Денис Греков: Да, среди прочего я выступил против войны, хотя общая тема поста была не вполне связана с войной. Я анализировал, как война отразится на определенных пропагандистских стратегиях, связанных со Второй мировой и с Великой Отечественной войной, которые используются для управления массовым сознанием. В том числе я там высказался и по поводу этой войны тоже.

Елена Рыковцева: Дальше вы не можете работать с такой позицией в вузе, вам предлагают уйти, вы уходите, а потом еще и приходится уехать, чтобы не повторить судьбу того же Ильи Яшина.

Денис Греков: Да, все верно. Риск был слишком велик, и я предпочел уехать.

Денис Греков

Елена Рыковцева: Вы же не один такой. Неприятие всей этой истории по-человечески скорее объяснимо, чем ее приятие.
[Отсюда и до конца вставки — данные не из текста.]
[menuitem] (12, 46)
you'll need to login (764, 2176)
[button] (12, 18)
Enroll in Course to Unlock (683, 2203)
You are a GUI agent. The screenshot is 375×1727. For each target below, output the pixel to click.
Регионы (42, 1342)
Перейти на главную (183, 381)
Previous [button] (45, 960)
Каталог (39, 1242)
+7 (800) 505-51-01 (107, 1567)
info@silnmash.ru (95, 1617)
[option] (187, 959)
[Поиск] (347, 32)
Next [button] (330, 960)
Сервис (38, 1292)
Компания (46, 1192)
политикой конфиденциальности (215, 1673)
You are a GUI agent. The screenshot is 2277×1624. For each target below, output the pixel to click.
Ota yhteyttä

Денис Греков: Это подход, который можно назвать вполне себе идеологическим, характерным более для эпохи тоталитарных, чем современных государств. В современных государствах всегда допустима какая-то дискуссия, она ведется открыто, университеты вообще являются свободными пространствами для любых научных тем, для любых рассуждений, для ведения любых дискуссий, в том числе на самые спорные темы, и для столкновения разных мнений по этому поводу. Поэтому то, что я услышал от спикера Госдумы Володина, я интерпретирую как возвращение, по сути дела, может быть, не к тоталитарному, но уже к вполне себе советскому строю. Он явно воспринимает работу преподавателя как работу пропагандиста, только он должен пропагандировать то, что нужно господину Володину, а не высказывать свое мнение о чем-то еще. Собственно, в этом и состоит подход. Он обвиняет преподавателей в пропаганде в пользу каких-то других государств, а фактически обвиняет их в том, что они не являются пропагандистами режима. Систему образования он воспринимает исключительно как систему промывки мозгов.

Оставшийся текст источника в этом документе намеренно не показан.